Given text:
══════════════════════════════

Since I wrote two newspaper columns on saturated fat in February (along with a little supplemental blog content), I didn’t expect to be writing about it again so soon. Except, as you may have noticed, the debate over whether saturated fat contributes to poor health once again all over the news.
If you don’t delve much deeper than the headlines, it would be easy to think it’s time to tuck into an extra rasher of bacon or pile of pepperoni.* Not so. The international team of researchers behind this latest meta-analysis in the Annals of Internal Medicine state in their conclusion that their findings “did not yield clearly supportive evidence for current cardiovascular guidelines that encourage high consumption of polyunsaturated fatty acids and low consumption of saturated fats.” They’re saying that saturated fat is neither harmful nor beneficial to health–it’s neutral.
Unfortunately the continued focus on fat perpetuates the decades-long reductionist nutritional thinking that has so many people:
- Ping-ponging between widely different diets based primarily on whether they are high or low in fat, carbohydrates or protein (macronutrients).
- Swallowing supplements of the important vitamin, mineral, antioxidant (micronutrients) or phytochemical du jour.
The truth is, no nutrient–macro or micro–exists in a vacuum, and the relative healthfulness of your diet depends on far more than the presence or absence of any one nutrient. One of the paper’s co-authors, Dariush Mozzaffarian, advocates moving away from the focus on single-nutrient recommendations. He has been vocal in the past about how cutting fat and adding in extra carbohydrates (especially refined carbohydrates) is not a recipe for good health. In an NPR article, he said a healthful diet should include a wide variety of minimally processed, whole foods such as nuts and vegetable and olive oils, as well as fish, fruits, vegetables and small portions of animal products such as yogurt and cheese.

══════════════════════════════

Data extracts:
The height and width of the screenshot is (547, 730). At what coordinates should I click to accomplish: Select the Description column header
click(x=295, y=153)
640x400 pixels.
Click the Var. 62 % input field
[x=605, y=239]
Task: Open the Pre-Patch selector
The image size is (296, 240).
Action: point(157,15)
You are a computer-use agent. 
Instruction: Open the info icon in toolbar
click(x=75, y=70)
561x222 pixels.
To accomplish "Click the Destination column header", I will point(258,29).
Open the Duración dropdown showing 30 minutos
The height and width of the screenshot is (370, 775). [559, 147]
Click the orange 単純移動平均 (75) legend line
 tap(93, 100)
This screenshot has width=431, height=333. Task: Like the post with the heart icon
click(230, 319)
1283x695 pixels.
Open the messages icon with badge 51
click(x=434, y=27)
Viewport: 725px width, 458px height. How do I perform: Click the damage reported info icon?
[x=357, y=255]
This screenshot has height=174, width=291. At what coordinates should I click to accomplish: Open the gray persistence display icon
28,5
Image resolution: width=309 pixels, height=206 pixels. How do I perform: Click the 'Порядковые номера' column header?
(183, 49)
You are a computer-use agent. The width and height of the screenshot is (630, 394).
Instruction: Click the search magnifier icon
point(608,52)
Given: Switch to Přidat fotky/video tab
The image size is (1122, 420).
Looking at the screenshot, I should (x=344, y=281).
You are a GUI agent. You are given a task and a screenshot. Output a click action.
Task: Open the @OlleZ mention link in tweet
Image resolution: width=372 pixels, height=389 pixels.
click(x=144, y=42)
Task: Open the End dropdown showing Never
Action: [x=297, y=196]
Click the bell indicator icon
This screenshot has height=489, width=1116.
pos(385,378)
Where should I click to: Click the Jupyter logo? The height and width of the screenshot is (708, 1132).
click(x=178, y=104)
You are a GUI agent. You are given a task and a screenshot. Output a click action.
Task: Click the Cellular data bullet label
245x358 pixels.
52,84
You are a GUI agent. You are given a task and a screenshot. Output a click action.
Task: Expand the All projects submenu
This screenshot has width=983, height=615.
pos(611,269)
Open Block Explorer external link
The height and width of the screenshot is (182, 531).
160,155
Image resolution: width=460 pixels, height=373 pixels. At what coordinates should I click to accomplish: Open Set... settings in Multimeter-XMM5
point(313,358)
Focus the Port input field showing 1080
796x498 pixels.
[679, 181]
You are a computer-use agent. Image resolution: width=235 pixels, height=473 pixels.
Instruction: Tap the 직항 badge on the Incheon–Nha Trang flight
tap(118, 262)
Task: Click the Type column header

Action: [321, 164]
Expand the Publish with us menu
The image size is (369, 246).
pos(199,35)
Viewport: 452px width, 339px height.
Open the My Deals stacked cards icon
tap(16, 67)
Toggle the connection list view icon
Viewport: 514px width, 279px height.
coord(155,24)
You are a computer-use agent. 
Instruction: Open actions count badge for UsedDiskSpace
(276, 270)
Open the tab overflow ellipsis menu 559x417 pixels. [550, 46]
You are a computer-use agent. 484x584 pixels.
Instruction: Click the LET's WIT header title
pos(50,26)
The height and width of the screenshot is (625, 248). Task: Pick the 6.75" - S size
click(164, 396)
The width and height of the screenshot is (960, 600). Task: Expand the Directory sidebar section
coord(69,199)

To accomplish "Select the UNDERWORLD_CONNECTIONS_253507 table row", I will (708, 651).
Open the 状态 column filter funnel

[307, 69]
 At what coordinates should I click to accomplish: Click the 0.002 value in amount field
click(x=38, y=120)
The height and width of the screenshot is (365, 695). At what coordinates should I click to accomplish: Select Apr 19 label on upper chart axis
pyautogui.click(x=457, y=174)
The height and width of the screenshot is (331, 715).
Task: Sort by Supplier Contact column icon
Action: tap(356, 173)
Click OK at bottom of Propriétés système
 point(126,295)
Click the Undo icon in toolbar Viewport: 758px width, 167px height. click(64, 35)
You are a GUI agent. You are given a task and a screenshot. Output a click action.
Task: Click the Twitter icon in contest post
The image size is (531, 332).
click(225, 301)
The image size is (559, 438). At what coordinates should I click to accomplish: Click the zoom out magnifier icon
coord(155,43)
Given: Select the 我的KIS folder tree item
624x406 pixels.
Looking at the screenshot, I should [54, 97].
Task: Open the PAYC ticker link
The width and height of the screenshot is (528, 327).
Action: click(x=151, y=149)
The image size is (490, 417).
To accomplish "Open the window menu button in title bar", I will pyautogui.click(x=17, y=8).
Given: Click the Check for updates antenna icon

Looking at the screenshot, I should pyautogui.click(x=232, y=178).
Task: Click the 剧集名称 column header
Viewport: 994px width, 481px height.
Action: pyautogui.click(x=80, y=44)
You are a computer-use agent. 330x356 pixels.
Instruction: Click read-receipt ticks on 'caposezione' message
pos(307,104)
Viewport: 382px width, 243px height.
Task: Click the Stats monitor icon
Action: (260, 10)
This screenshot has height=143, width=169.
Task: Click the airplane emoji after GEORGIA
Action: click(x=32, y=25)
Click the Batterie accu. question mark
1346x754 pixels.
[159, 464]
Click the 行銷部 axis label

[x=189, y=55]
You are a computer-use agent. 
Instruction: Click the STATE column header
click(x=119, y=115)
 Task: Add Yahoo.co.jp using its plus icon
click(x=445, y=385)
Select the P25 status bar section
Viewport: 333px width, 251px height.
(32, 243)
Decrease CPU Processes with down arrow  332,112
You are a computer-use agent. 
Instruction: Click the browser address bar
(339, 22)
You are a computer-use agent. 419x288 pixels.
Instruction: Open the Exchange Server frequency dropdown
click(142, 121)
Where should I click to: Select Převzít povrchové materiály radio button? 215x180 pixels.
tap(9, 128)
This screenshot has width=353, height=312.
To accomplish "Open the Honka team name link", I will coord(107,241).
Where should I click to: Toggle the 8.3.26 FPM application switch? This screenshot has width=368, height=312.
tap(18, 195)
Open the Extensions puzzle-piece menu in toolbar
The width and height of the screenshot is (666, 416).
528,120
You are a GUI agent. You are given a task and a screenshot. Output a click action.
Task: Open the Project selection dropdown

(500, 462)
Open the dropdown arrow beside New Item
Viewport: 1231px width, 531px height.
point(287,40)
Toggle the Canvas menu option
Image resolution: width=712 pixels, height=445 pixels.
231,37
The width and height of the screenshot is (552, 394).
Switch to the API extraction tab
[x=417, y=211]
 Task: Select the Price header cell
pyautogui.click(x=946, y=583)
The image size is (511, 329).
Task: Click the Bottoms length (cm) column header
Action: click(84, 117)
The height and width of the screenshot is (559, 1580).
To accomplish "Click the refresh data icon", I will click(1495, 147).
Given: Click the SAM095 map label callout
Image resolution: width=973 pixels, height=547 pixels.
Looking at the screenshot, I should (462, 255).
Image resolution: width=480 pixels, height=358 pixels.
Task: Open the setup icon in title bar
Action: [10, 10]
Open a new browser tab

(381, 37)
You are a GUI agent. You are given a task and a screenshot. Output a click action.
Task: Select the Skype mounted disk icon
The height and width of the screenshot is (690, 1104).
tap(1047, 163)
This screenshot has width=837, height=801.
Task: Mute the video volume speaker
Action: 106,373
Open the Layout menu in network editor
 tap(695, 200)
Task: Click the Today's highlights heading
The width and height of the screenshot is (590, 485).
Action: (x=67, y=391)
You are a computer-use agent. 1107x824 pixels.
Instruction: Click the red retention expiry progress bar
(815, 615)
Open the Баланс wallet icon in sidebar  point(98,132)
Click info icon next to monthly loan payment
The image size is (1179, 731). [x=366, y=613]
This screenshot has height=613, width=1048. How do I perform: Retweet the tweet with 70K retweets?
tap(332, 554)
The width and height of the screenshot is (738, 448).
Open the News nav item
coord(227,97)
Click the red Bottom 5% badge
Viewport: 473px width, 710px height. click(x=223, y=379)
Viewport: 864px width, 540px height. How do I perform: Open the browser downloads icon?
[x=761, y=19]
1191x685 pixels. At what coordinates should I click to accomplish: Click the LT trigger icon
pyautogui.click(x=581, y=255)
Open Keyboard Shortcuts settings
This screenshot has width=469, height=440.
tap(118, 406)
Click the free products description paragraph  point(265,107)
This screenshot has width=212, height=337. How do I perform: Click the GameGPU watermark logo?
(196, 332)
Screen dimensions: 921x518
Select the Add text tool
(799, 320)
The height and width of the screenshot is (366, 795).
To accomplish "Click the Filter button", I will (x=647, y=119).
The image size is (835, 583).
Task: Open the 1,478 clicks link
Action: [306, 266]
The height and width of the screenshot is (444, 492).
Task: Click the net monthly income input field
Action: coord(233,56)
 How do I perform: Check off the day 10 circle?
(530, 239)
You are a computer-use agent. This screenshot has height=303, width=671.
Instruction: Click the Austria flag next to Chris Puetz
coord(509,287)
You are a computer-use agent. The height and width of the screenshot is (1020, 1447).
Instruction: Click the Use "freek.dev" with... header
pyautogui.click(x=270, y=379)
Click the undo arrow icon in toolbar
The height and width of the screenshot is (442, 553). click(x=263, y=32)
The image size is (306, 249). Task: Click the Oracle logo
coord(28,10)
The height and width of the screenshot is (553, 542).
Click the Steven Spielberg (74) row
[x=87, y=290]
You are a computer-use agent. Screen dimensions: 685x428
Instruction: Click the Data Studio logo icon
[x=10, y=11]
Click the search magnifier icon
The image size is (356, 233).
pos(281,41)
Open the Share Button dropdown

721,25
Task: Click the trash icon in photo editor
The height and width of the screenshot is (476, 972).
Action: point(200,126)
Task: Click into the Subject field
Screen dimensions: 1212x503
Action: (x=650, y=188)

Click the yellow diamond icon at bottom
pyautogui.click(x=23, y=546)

══════════════════════════════

What to work on:
1. In the text on saturated fat, why does the writer say the headlines are no reason to eat an extra rasher of bacon or more pepperoni?
2. Carry on the text on saturated fat, starting after its last sentence.

Solved tasks:
1. The researchers concluded only that their findings did not clearly support guidelines that encourage high consumption of polyunsaturated fatty acids and low consumption of saturated fats. In other words, they found saturated fat neither harmful nor beneficial to health but neutral, which is no case for eating more of it.

2.
In an article posted yesterday, Dr. David Katz had some criticisms about some of the methodologies of this recent study, brings up the issue of what happens when we eat less saturated fat but more sugar, and nicely wraps around to how “our one-nutrient-at-a-time approach to diet and health has been a decades long public health boondoggle” and that “dietary guidance must be about the whole diet, and should be directed at foods rather than nutrients.” Agreed, and nicely put.
On Whole Health Source, Stephan Guyenet also offers come criticisms and some broad view perspective, including why this study “doesn’t mean it’s prudent to eat a bacon and butter diet.”
* Processed meats like pepperoni, hot dogs and cured bacon have been consistently shown to be detrimental to health, likely due to what is done to–and added to–the meat during processing.